社会人になっても吹奏楽は続けたし、歌番組はないし、同僚がカラオケで歌うような曲しか知らなくなった上に、自分は自分の音程が外れることがわかるしとにかく自分の声が嫌いで、歌うこともしなくなった。ずーっとひたすら吹奏楽の世界。その中で知らない曲があれば検索かけて初めて聞くとか、そんなことはあった。前前前世とかWINDING ROADとか。ほーって。歳を重ねるにつれ、めんどくさくなって、それっぽく演奏していた。

そうして数十年過ごしたのに、2020年11月の文春オンラインでパーパー・ほしのディスコの記事を読む。
https://bunshun.jp/articles/-/41642

パーパーの存在は知っていた。芸人と呼べるのかわからないのも多くいる中では、男女コンビで活動している芸人は異色だったし露出もまぁまぁあったので覚えていた。正直なところ、KOCで準優勝のにゃんこスターよりは記憶にあった。それだけでしかなかったけれど、上記記事をYahoo!ニュースを通して読む。歌ってみた動画に触れる。そして戦慄が走る。なんだ、この歌声は。

私の知っているほしのディスコ(三人合わせて時代は正直知らない)は、挙動不審で不憫な役割のケンジくんでしかなかった。なのに、なんだこれは。澄んだ透明感がある伸びやかな声、ハイトーンでも苦しさがまったくない、そして何より脳への浸透性。Superflyで驚いた後に上がっていた歌ってみた動画をすべて聴いた。舌を巻いた。ただただ恐ろしかった。なんだこれは。

企画物を見ると、今度はユルい上にあざとさが見える。ケラケラ笑い上戸。ゲーム配信ではうっかり脊髄反射的な失言をする。KOUGU維新では中の人を(芸能人行きたい発言以外では)完璧なほどに演じる。急に興味ががーっと湧いて、Huluで過去の「有吉の壁」を見た。演じるという意味では憑依型で内村光良に近い。挙動不審なときとヴォーカリストの顔が違う。これに気づいたときにはパブサをするようになっていた。

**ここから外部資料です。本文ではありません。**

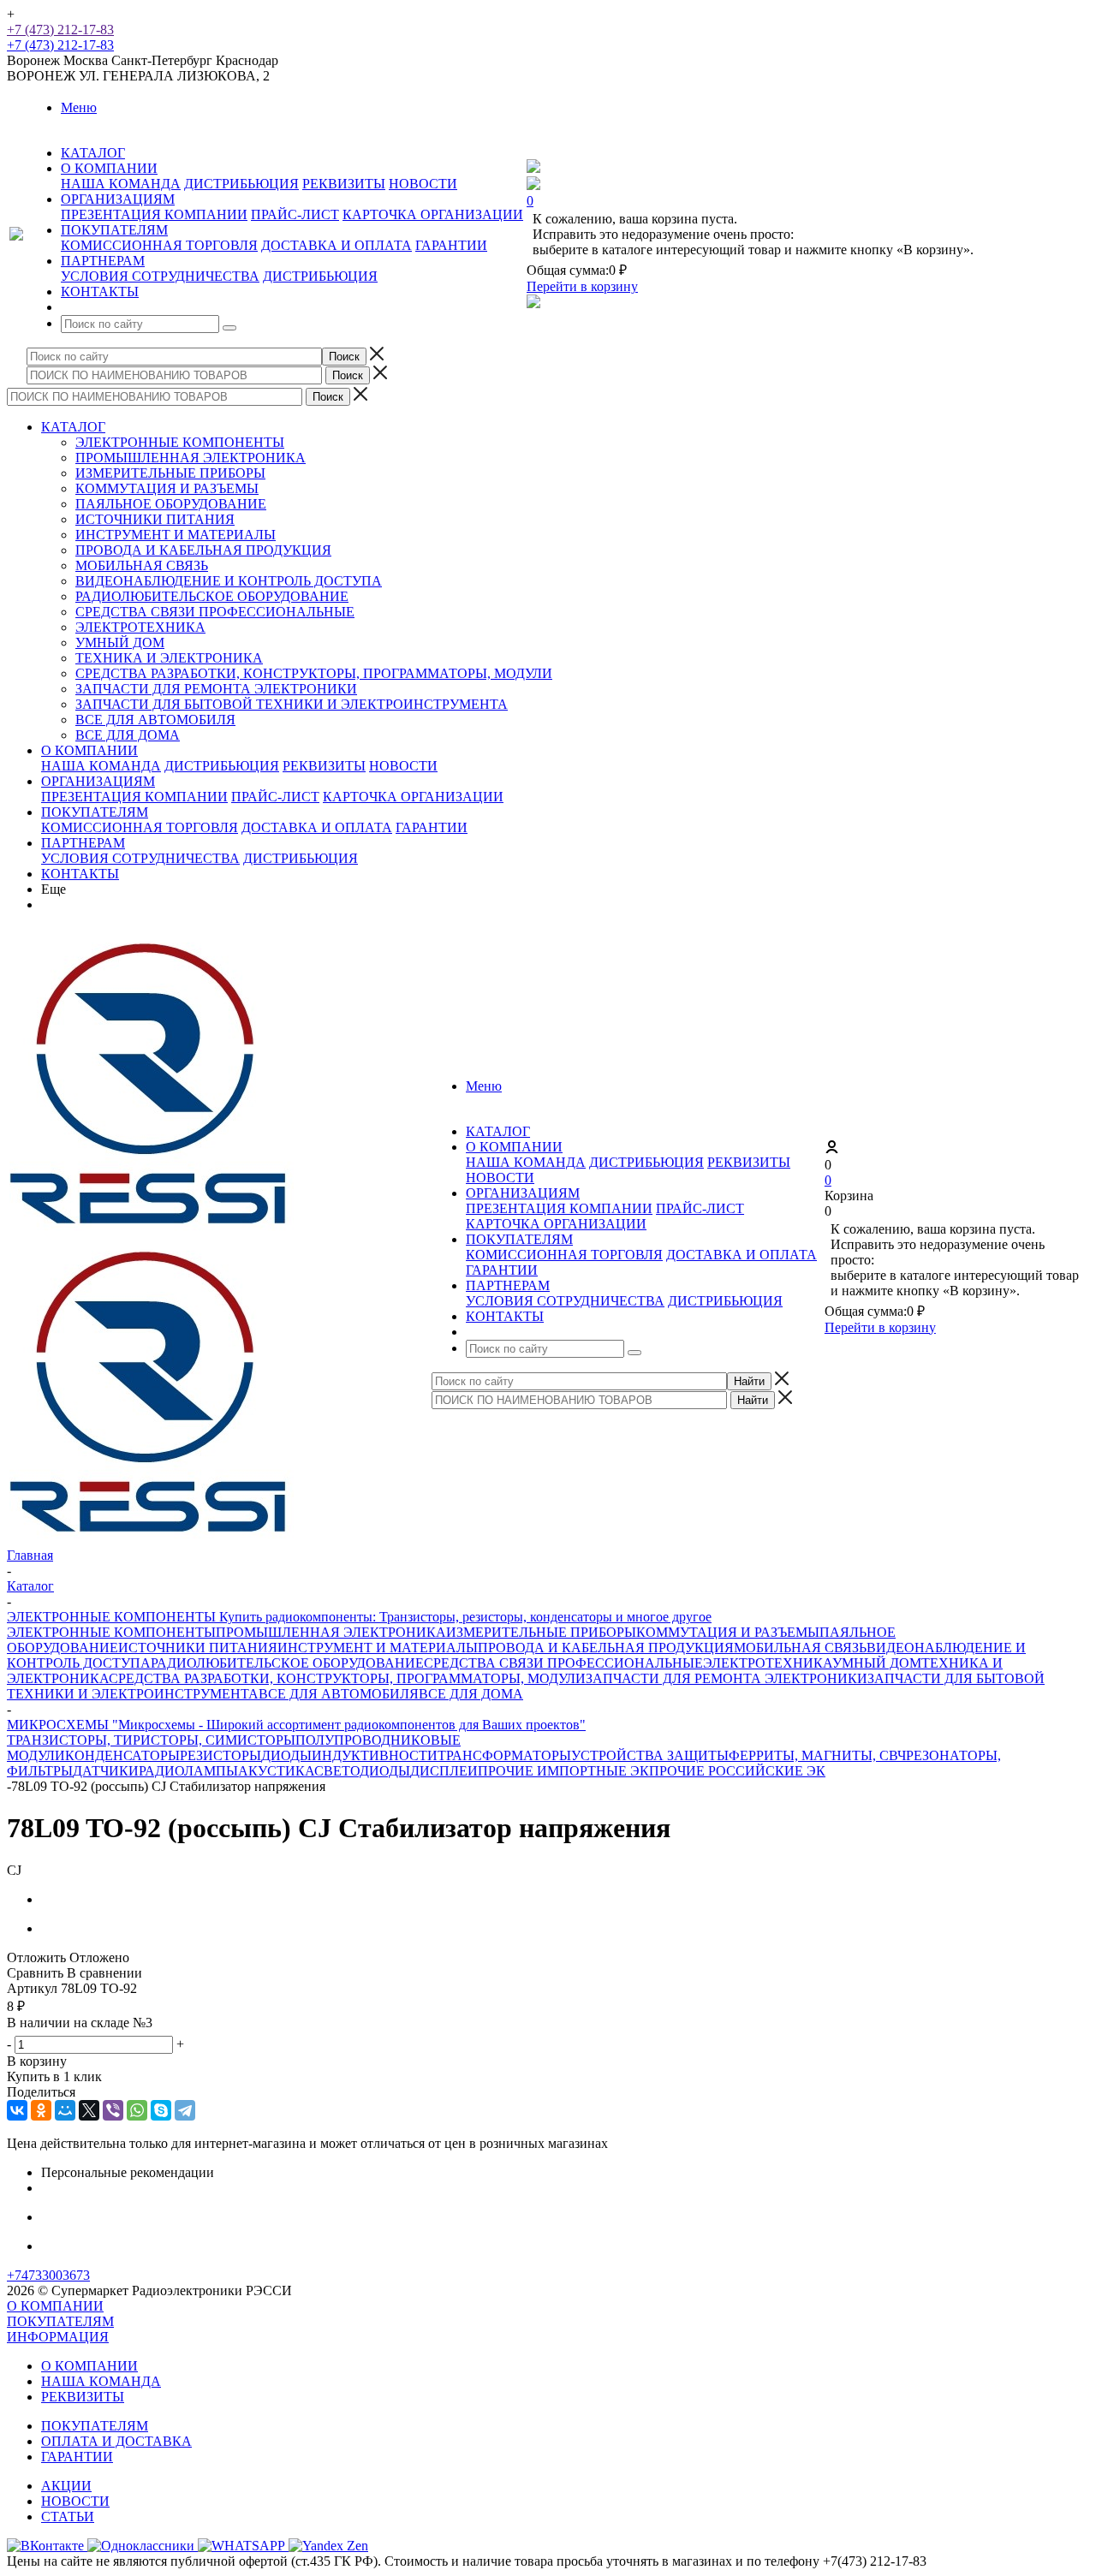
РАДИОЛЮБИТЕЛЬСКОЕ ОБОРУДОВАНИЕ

YouTubeのチャンネルどちらも登録しさらにゲーム実況配信ではプロのとうちょうしゃになった。大晦日の配信で私は無礼だったけど、いじれたし楽しかった。コロナ禍で吹奏楽の活動が狭められ、時間ができたことで触れる余裕ができたのかもしれない。コロナ自体は仕事にかなり影響が出ていてめんどくささが続いているけれど。他の配信にも興味を持ち、KOUGU維新のミュージカルを皮切りに空気階段やかが屋の有料配信を見る勇気を持てたのは、ほしのディスコを知ったからだと思っている。

有吉の壁を見ている同僚は結構いて、おかげで後輩たちとの話題にしたり、ある日のゲーム配信では一緒に聞いていたので名前を出してもらったり(ファンではなかったので笑っていたけれど)楽しい繋がりになった。が、これまでと違って推し?ファン?と聞かれると何だかちょっと微妙な気がする。というか、ここまでしてもいわゆる沼にハマった人とは違う気がする。

齢●●歳ともなれば、経済的にも気持ちにも余裕があって、投資もそれなりにできる。支援だと思っている。Twitterで見るような過去のアーカイブをすべて探したり、妄想甚だしかったり、そういうのにまではいけず、どちらかといえばどうにかしていぢめれないかと思う小学生男子のようなコメントを入れる。自分の気持ちが若くなったかというわけでもなく、承認欲求ともまた少し違う、正直よくわからない。共感するのは母性かもしれないが、残念ながら私には母性がほぼ皆無。俯瞰でどうにか考えて出た結論は、

「周りにこんな人いないし、友達にいたら面白いな」

だった。ツッコミどころいっぱいいじれるところいっぱい。

関わる場所では熱狂的信者、とことんボケれる人、相撲を取る人、絶叫配信者、しりとりする人などいっぱいいて、そういった人たちとの繋がりができたのもほしのディスコのおかげでもあるし、自分ばっかり愉しんでいるようで申し訳ないけれど、私なりの応援をしていきたい。自分のポリシーと違う方向にいったら冷めるかもしれないけれど、後悔はしなさそうだ。

ネタと表現力は好きだもの。才能に惚れているから。

あいなぷぅはほしのディスコよりもポテンシャルは高そう。でもこれを認めなさそうなほしのディスコ。バランスがいいような悪いような、不安定さもパーパーの魅力。これは沼とは言いたくないけど、ハマったというものかもしれない。